Time series cloud map of collision between Newtonian and non Newtonian droplets. a is the cloud map of a non Newtonian droplet collision, where the left is the shear rate cloud map, and the right is the viscosity cloud map; b is the volume fraction map of Newtonian droplets, and the black arrow represents the velocity vector

The viscous force acting on the droplet surface significantly influences the deformation and coalescence process when droplets collide. Therefore, the time variation of the average laminar viscosity (\(\eta\)) of the Newtonian and non Newtonian double droplets during the collision process was investigated (Fig. 5). It can be seen that the viscosity of Newtonian droplets remains at 3 Pa·s during collision. Higher viscosity greatly reduces the fusion rate of droplets and also suppresses their spreading on the wall. However, when the two shear thinning droplets come into contact, \(\eta\) is at a relatively low level, approximately equal to its infinite shear viscosity (\({\eta }_{\infty }\)). As the droplets spread and coalesce, part of the kinetic energy of the impacting droplet is converted into the surface energy of the coalesced droplet, and another part is dissipated by viscous forces and surface friction forces. As a result, the droplet motion decelerates, the shear rate decreases, and the laminar viscosity gradually recovers from the contact area and the edge with the wall. Eventually, it can fully recover to zero shear viscosity (\({\eta }_{0}\)). However, in practice, de-icing fluid may experience viscosity loss due to factors such as a decrease in the molecular weight of the thickening agent resulting from prolonged shear and high temperature exposure [5]. This paper does not consider the impact of physical and chemical factors on molecular weight. If a more in-depth analysis of viscosity loss is required, the numerical model would need further modification.

Fig. 5
figure 5

The variation of the average laminar viscosity during the collision process

It is important to note that a series of bubbles was generated during the collision process of the high-viscosity shear-thinning double droplets (Fig. 6). This is consistent with the bubble trapping phenomenon in methanol aqueous solutions studied by Zhang et al. [30]. The compression of gas inside the high-speed impacting droplet may exceed the surface tension that encapsulates it, leading to outward bursting and the formation of bubbles (\(\tau =0.4\)). Simultaneously, the high-laminar viscosity of the droplet hinders internal flow, making gas discharge within the liquid challenging. Moreover, surface deformation of the droplet may cause an uneven distribution of shear forces inside the liquid, resulting in localized high pressure and the subsequent expansion of bubbles within the liquid (\(\tau =0.8\)). The bubbles and the high-pressure area are interconnected, forming a liquid–liquid interface (\(\tau =3.2\)).

Fig. 6
figure 6

The variation of the pressure field during the collision process (left: overall view, right: local view)

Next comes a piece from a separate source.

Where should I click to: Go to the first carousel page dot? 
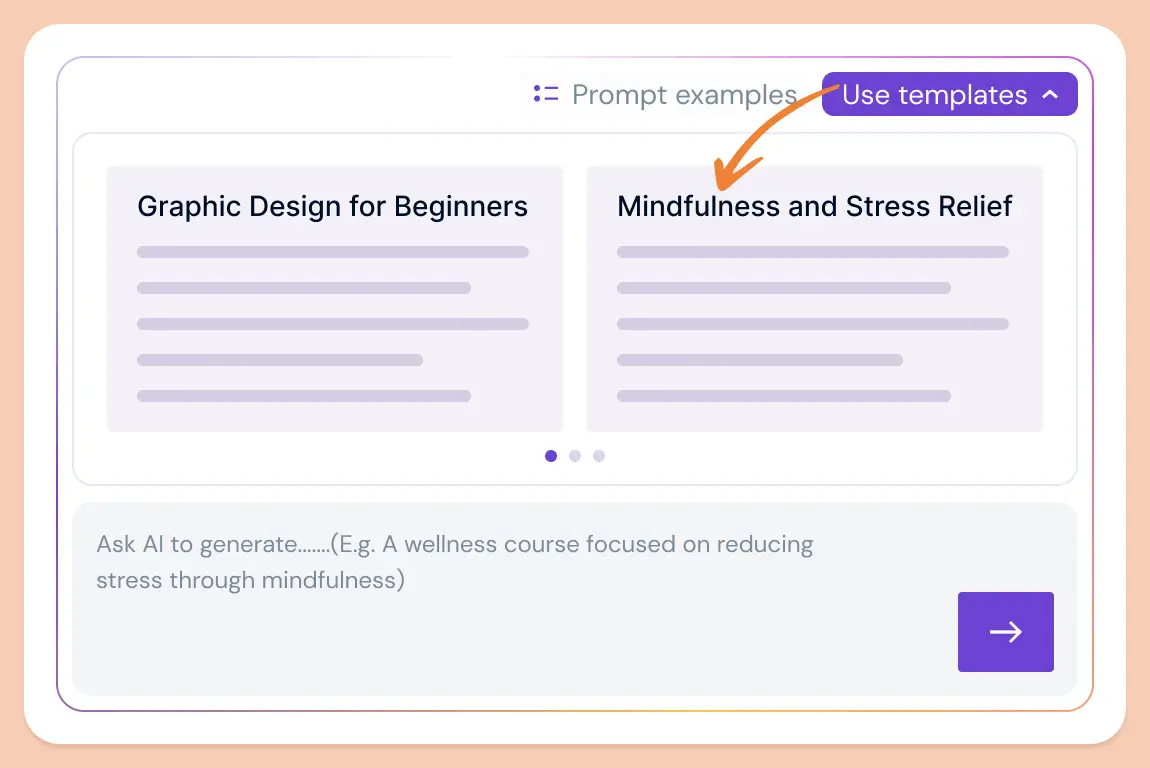tap(551, 456)
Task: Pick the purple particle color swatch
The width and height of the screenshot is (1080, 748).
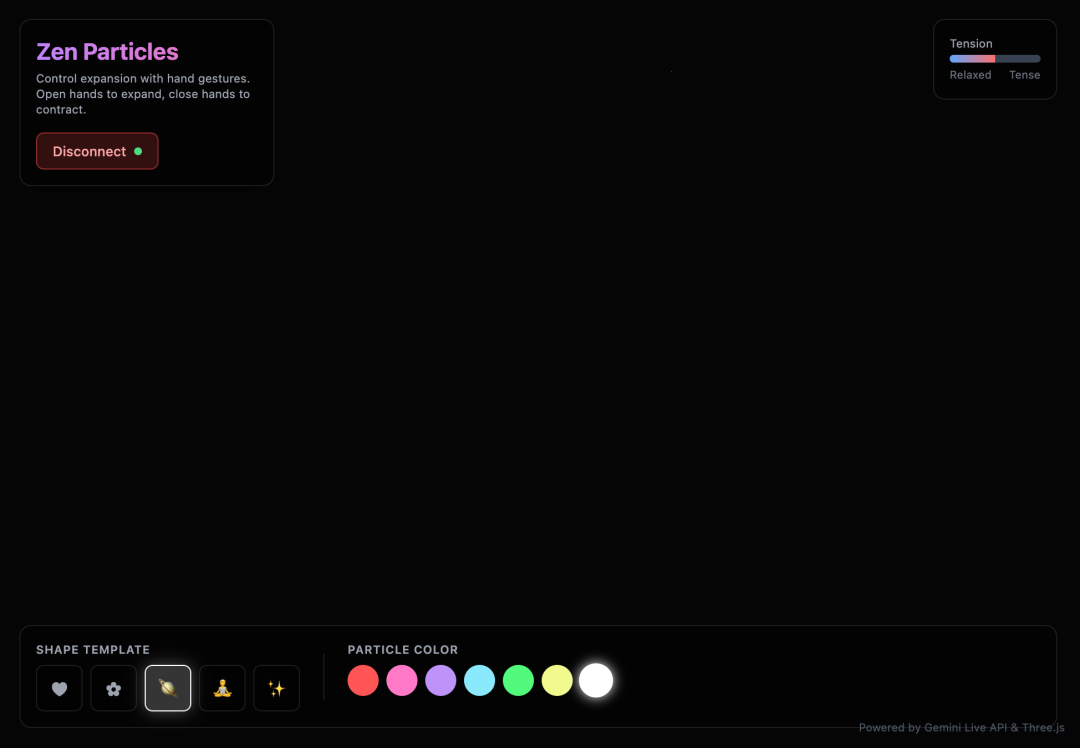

3.2 The effect of the dimensionless axial distance

The coalescence and spreading of the droplets under different dimensionless axial distances (\(B=0-1\)) were investigated, with a primary focus on the viscosity and morphology changes of the two droplets during the coalescence process (Fig. 7). Contrary to a simple increase in the dimensionless axial distance \(B\) of the two droplets, the final spreading length after coalescence gradually decreases. When the two droplets come into contact, the inertial force and shear stress between the moving droplets induce fluid flow in the contact area, reducing the viscosity of the droplet contact area (\(\tau =0\)) and lessening the resistance to droplet motion. Propelled by inertial force, the droplets move to both sides. The shear stress typically transmits from the contact point between the two droplets and gradually weakens towards both sides. The viscosity reduction (\(\tau =0\)) caused by shear effect also weakens accordingly. As the dimensionless axial distance B increases, the contact area between the two droplets decreases, and the transmission of shear stress in the contact area weakens. The propagation of the inertial force along the spreading direction gradually diminishes, and the fluid at a greater distance from the impact center area experiences greater resistance, ultimately resulting in a decrease in the spreading length of the coalesced droplet.

Fig. 7
figure 7

The time sequence phase diagrams of two droplets’ collision at different distances (black arrows indicate the velocity direction)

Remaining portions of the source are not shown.